Another Advance for HIV Prevention: STD Testing

Nearly 15 years ago the Institutes of Medicine called for development of a national STD strategy to address the destructive links between STDs and HIV. To this day, it remains mostly unheeded.

Wednesday, December 1st, 2010 is World AIDS Day.

Another World AIDS Day.  A day I know many of us will look forward to committing to the ash heap of history in the not too distant future.  However, until then, we’ve got to figure out how we continually recast and reassess our basic messages around research, prevention, care, treatment and a cure lest we be cast further down the ever increasing priority list of needs and the ever shrinking pots of money tapped to bring this horrible disease to an end.

Last week brought great news about the success of preventing HIV infection by proactively delivering medications pre-exposure (PrEP).  It is a major advance in the HIV prevention toolbox, but at present, I am hard pressed to embrace the news with enthusiasm when, according to my friends at NASTAD, 4,157 people living in 9 states are on waiting lists to receive the same or similar drugs that will prolong and enrich their lives. 

The news of PrEP’s success however, as well as news earlier this year of a successful trial of a microbicide gel to prevent infection, should renew all our hopes that preventing HIV is possible when we continue to pursue the right research.

And so it was this year that during my preparations for a number of presentations at annual state-wide meetings of my organization’s members, I was hit over the head with a mallet of frustration that the connection between STD infection and HIV acquisition remains too far down the priority list of our prevention focus.

This frustration crystallized when I was perusing the 1997 Institute of Medicine report titled The Hidden Epidemic: Confronting Sexually Transmitted Diseases.  Nearly 15 years since this report was released, I was reading critical clarion calls for development of a national STD strategy – inclusive of HIV and that called for getting to the bottom of understanding and undoing the destructive role of other STDs in HIV acquisition and transmission.  To this day, it’s a call mostly unheeded.

Why has there been so little progress in focusing and prioritizing STD prevention as HIV prevention?

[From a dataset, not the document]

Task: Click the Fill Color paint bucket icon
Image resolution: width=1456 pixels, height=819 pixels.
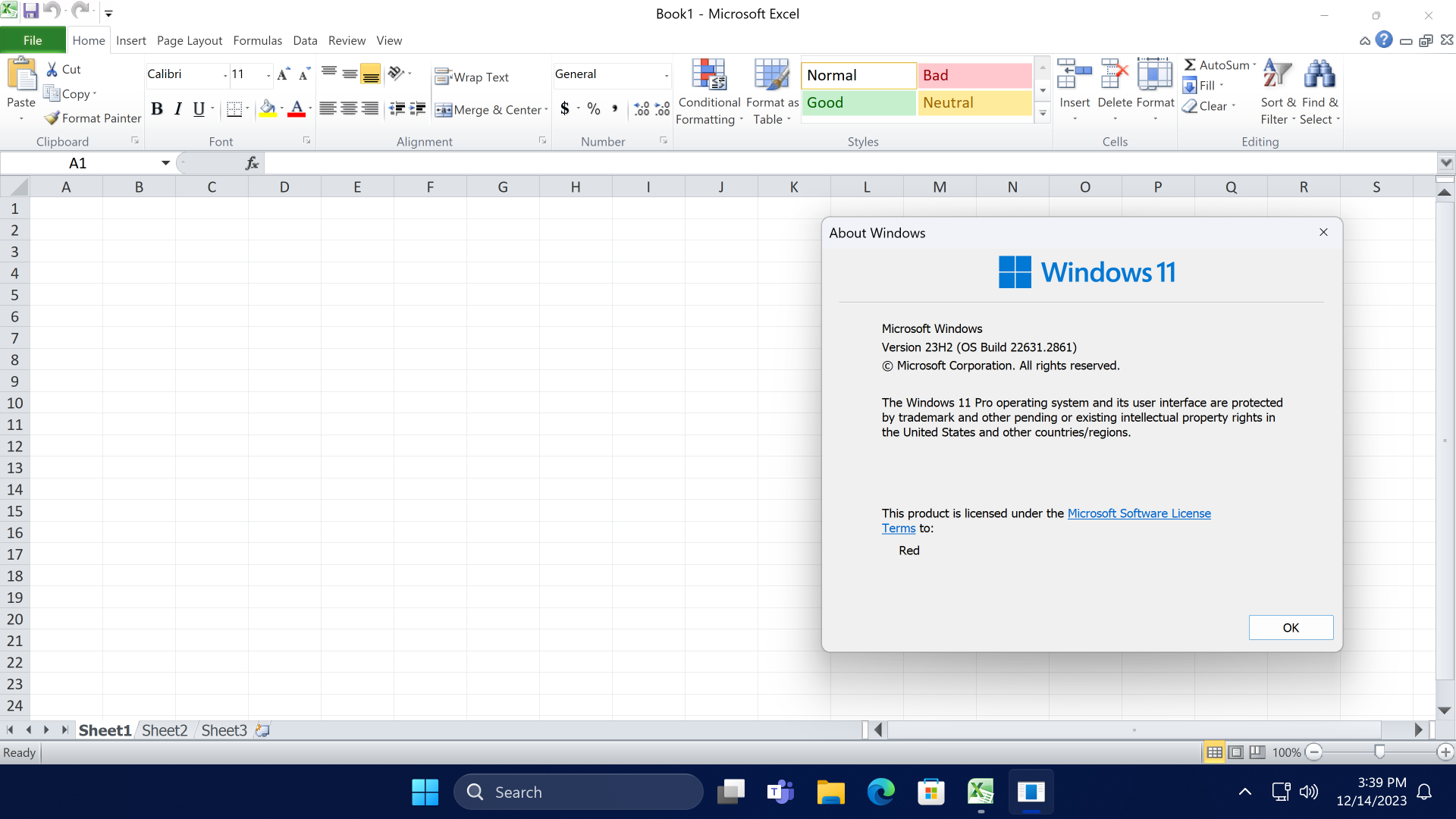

At about the same time of the dispelling of the myth that “poppers” were the cause of Gay-Related Immune Deficiency (GRID), the outwardly stigmatizing and despicable early name for AIDS, we have also known that being currently infected with another sexually transmitted disease (STD) raised the biological stakes of acquiring what would become known as HIV.  No one questions this fact.

If you go to the CDC’s website and look up the general consumer-focused information about HIV and STDs, you find supportive messages that encourage testing for other STDs in addition to HIV testing.  The CDC’s STD Division is even more explicit that STD screening and treatment IS HIV prevention.  They have a fact sheet underscoring the biological susceptibility to acquiring HIV if you have an existing underlying STD infection as well as describing how someone with HIV and another STD are more likely to infect a partner with HIV as a result of having the additional STD infection.

Still, it’s a bit like the chicken and the egg — we have not been able to nail down in any concrete way which came first?  Was a person infected with HIV and then another STD or was an underlying STD the culprit in exacerbating HIV acquisition.  It’s an interesting question to ponder, but in the real world, we know that the vast majority of the 19 million new STD infections in the US each year go unnoticed because their direct symptoms are minimal or non-existent.  Yet, the compromising connection of these undiagnosed and untreated STD infections to acquiring HIV is indisputable.

In part, this has been the case because screening for some of the most common STDs, like Chlamydia and Gonorrhea, have rightfully had the dubious distinction of not creating the most pleasurable experience for the patient.  Visions of giant sized Q-tips linger in the minds of too many.  But advances in technology – such as simple urine tests and self collected swabs – have made STD testing less intrusive and more easily carried out.   The issue is that the public relations push for how much easier STD testing can be is virtually non-existent.

I am not suggesting in any way that we take our eyes off the important task of continuously scaling up HIV testing.  Knowing one’s HIV status, getting on treatment when positive and driving down viral load is also HIV prevention.  But what I am suggesting is that the jettisoning of testing and screening for other STDs as a separate type of work – of lesser import perhaps – has done nothing but exacerbate the HIV – and other STD – epidemics in this country.

It’s a sobering and perhaps even a provocative statement, but it’s a factual one.  And sadly, it is a consistently neglected one.